What the frameworks ship

Framework Solution Type
Weaviate autocut Kneedle-based adaptive cutoff
Vectara Knee Reranking Adaptive cutoff with sensitivity controls
LangChain similarity_score_threshold Static threshold
LlamaIndex SimilarityPostprocessor Static threshold; recommends layering rerankers
Pinecone None Community has requested it for years
Elasticsearch Open issue exploring kneedle Not shipped

Weaviate and Vectara are the only frameworks that ship a non-static solution out of the box. The others offer static thresholds and recommend adding reranking as a separate step.

What fits crib

Crib is a single-file Ruby script calling ollama and sqlite-vec. It runs locally, has no cloud dependencies, and retrieves through three channels that already exist. The constraints are: everything runs on one machine, latency matters (retrieval feeds into an LLM context window), and complexity should stay low.

Rank fusion is the first thing to implement. The three channels already run independently. Replacing the current union-based merge with RRF requires no new dependencies, no new models, and no training data. It uses the infrastructure that already exists and strengthens the relevance signal by weighting entries that multiple channels agree on.

Cross-encoder reranking is the highest-impact single addition. The Qwen3 reranker at 0.6B parameters runs in ollama. Retrieve top 30–50 candidates, rerank, return the top 10. This replaces the distance threshold problem with a more accurate relevance ranking.

Adaptive cutoff is the simplest replacement for the static threshold. The kneedle algorithm requires no training data and adapts per query. It can be applied after reranking for a cleaner signal, or directly on vector distances as a minimal improvement over the fixed cutoff.

A learned classifier becomes practical once cross-encoder scores are available. A Random Forest trained on 100–500 labeled examples learns the decision boundary that replaces thresholding entirely. The labeled examples can be accumulated organically — logging retrieval results and periodically reviewing them for relevance.

The approaches compose. Rank fusion feeds better candidates into the reranker. The reranker produces calibrated scores. The adaptive cutoff or classifier operates on those scores. Each layer reduces noise that the previous layer could not catch.

Limits

This is a literature survey, not an experiment. The performance claims (8.6% improvement, 20–30% accuracy gain) come from published benchmarks on standard datasets — not from crib’s corpus, embedding model, or query patterns. Whether these gains transfer to a 120-entry memory module with nomic-embed-text embeddings and gemma3:1b-extracted triples is untested.

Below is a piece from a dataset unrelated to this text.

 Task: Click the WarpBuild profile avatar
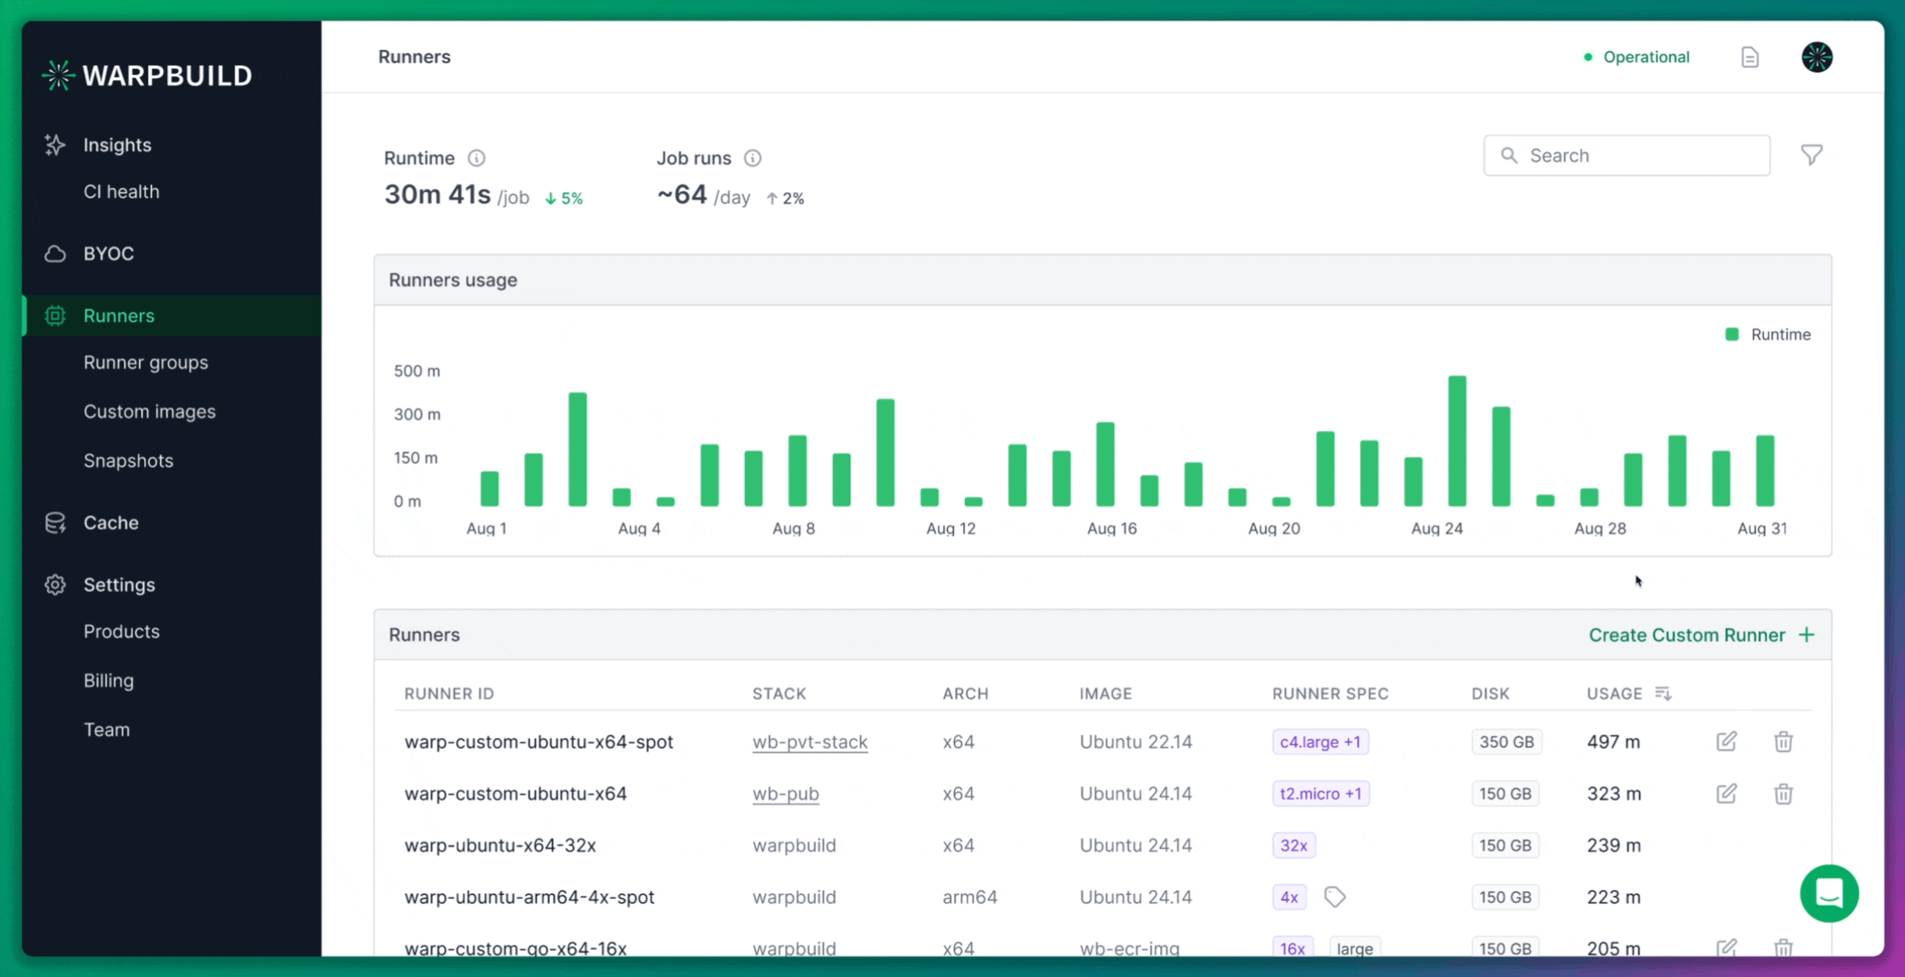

The cross-encoder models listed may not be available or performant on all hardware. The Qwen3 reranker requires ollama support for reranking endpoints, which may require specific configuration.

The CRAG and Self-RAG approaches add latency. For a system where retrieval results feed into an LLM prompt, adding seconds of reranking latency before the main inference call may be acceptable or may not, depending on the use case.

None of these approaches eliminate the fundamental problem: determining relevance requires understanding intent, and no retrieval signal — distance, rank, cross-encoder score, or LLM judgment — is infallible. The goal is not perfect filtering. It is making the filtering good enough that the downstream consumer (the language model reading the retrieved context) receives more signal than noise.